🚦 1. Code has been peer-reviewed and merged to a hosted code repository
Writing Code
- ⭐ It should go without saying: The source code for the project is stored in a hosted, version-controlled, code repository
- ⭐ New code enters the codebase via a Pull Request (PR), also known as a Merge Request (MR)
- ⭐⭐ New code improves the codebase, so that it is in a better state than it was before
Pull Request Checklist
- ⭐ There is a Pull Request checklist (possibly several, one for each type of change)
- ⭐ The PR checklist includes the elements of a well-formed PR (meaningful commit messages, no accidental changes, tests passing, etc)
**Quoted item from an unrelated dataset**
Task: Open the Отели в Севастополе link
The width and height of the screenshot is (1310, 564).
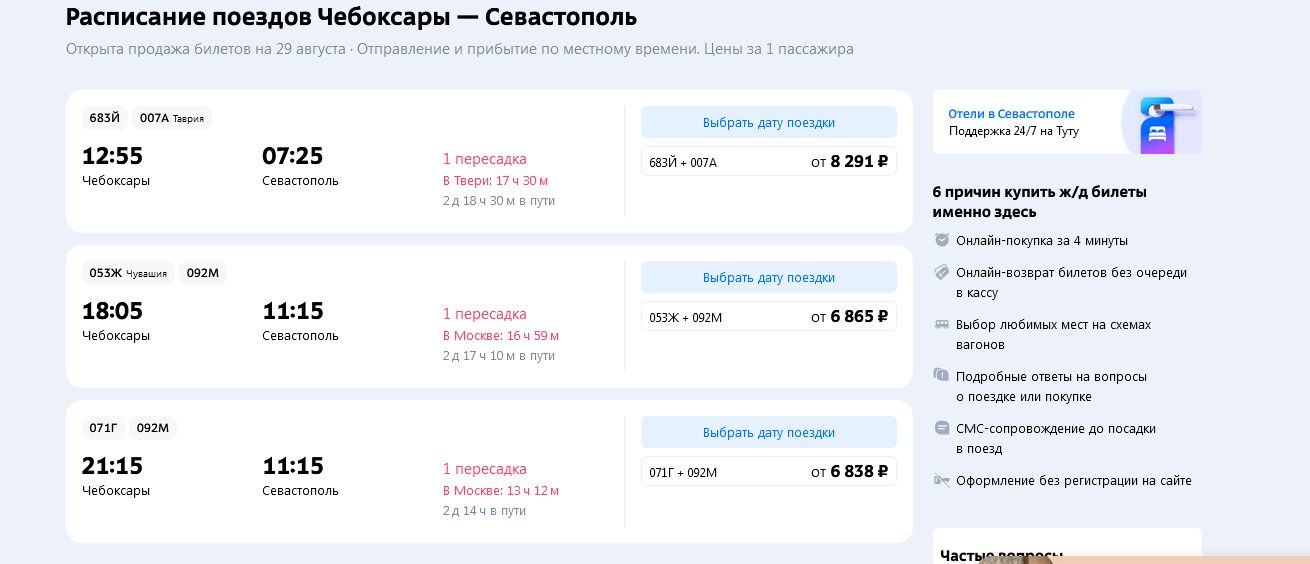Action: pos(1011,114)
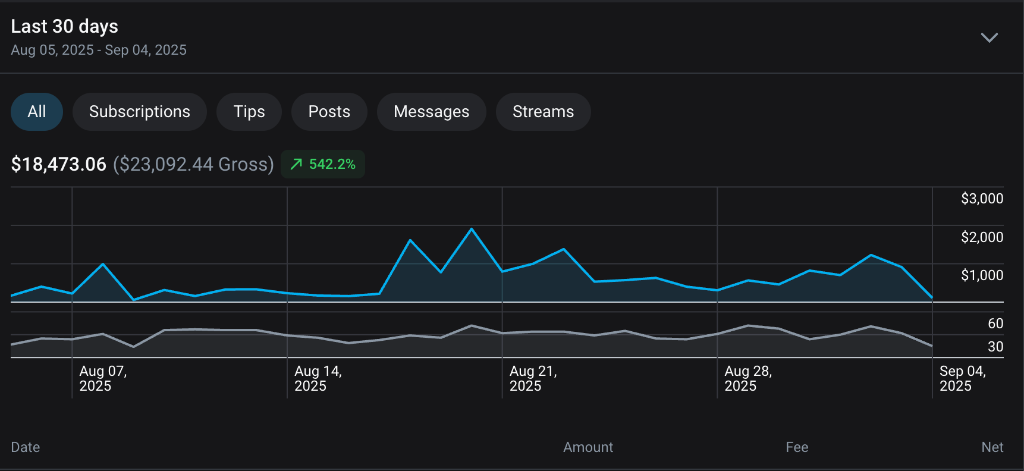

- ⭐⭐ The PR checklist incorporates many items from this Definition of Done (especially those related to PR creation, quality gates, testing, and documentation)
- 👎 Don't make the PR checklist too complicated, otherwise developers may get lazy and stop filling it out
- 👎 Don't let the PR checklist get out of date
Creating the Pull Request
- ⭐ The Pull Request checklist is filled out by the author of the PR
- ⭐⭐ The PR is concise enough for a reviewer to be able to understand the code with relative ease
- ⭐⭐ The PR is a fully-functioning unit of change, and is production ready (able to be deployed to production without issues, possibly in an inactive state)
- ⭐⭐⭐ Each commit in the PR is for a single purpose and has a clear commit message (sometimes called "hiding the sausage making", a somewhat controversial topic)
Reviewing the Pull Request
- ⭐ The Pull Request is reviewed by 2 other engineers
- ⭐ One of the reviewers is a core maintainer of the project
- ⭐ The PR checklist is reviewed for accuracy
- ⭐⭐ The code is reviewed line by line, and understood by the reviewer
- ⭐⭐ At the discretion of the reviewer, the code and/or tests are executed ("kicking the tires")
- ⭐⭐⭐ For a more rigorous and opinionated treatment on the topic of developer collaboration, see The Main Gig
- 👎 Code reviewers just "rubber-stamp" the change without actually reviewing it
- 👎 Too many "back and forth" comments on a PR usually indicates that the PR has not been adequately prepared
🔬 2. Code has passed quality gates
- ⭐ Code is checked for issues (formatting, linting, potential bugs) using an automated tool
- ⭐ No new security findings (including open source vulnerabilities)
- ⭐ All tests are passing
- ⭐ New code has adequate unit test code coverage (meets minimum requirements)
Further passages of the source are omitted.